AVAILABLE DATA Block Start
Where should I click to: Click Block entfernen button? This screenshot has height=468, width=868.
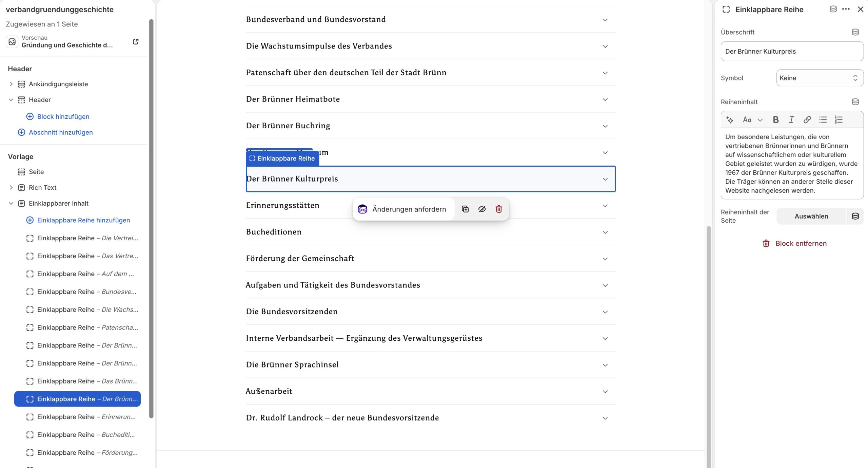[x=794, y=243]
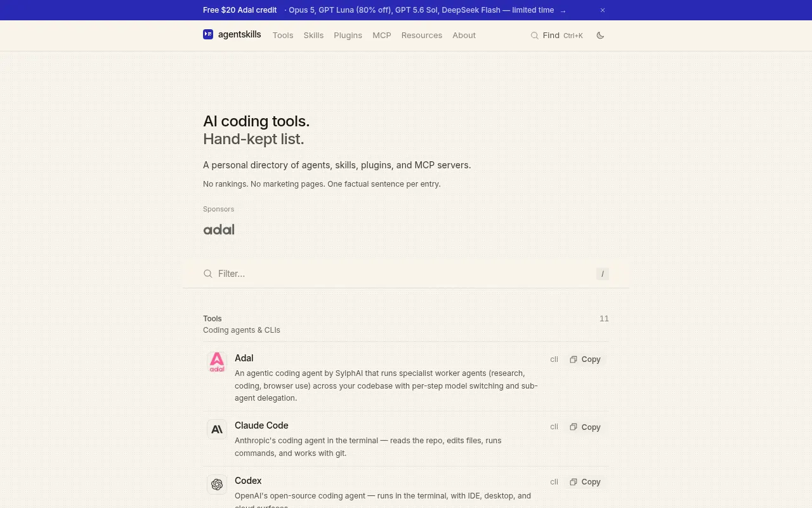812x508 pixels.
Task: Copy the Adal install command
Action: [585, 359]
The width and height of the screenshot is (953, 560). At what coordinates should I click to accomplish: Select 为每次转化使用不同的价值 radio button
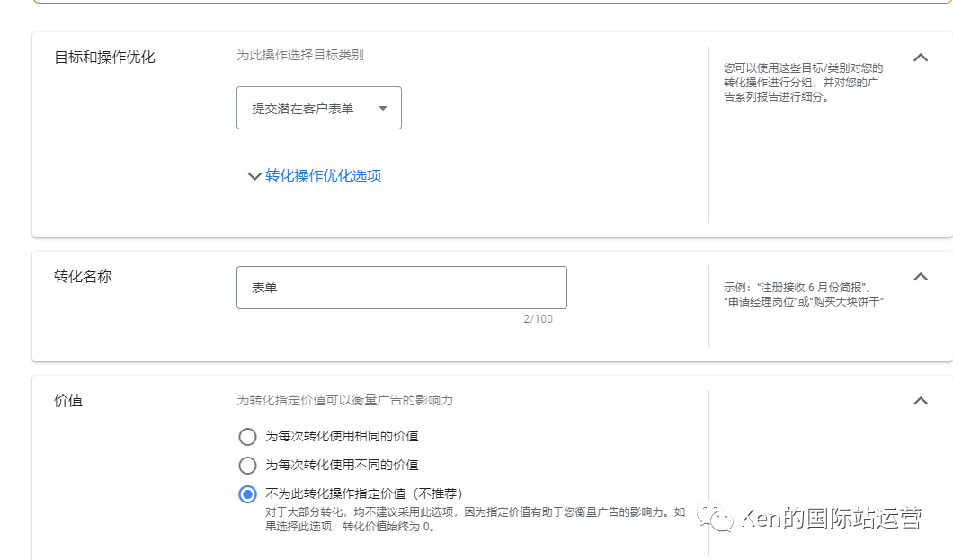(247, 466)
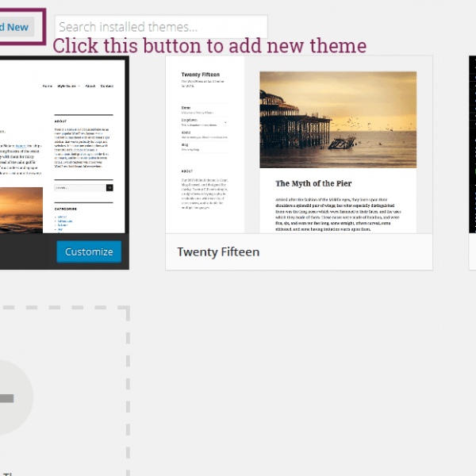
AVAILABLE DATA Block End
WHAT IS REQUIRED => Should a picture appear among the entries, skip it and copy the rest exactly.

OUTPUT FOR THIS EXERCISE =>
Where should I click to: Click Block entfernen button? This screenshot has height=468, width=868.
[x=794, y=243]
812x508 pixels.
Task: Copy the Adal install command
Action: [585, 359]
The width and height of the screenshot is (953, 560). At what coordinates should I click to accomplish: Select 为每次转化使用不同的价值 radio button
(247, 466)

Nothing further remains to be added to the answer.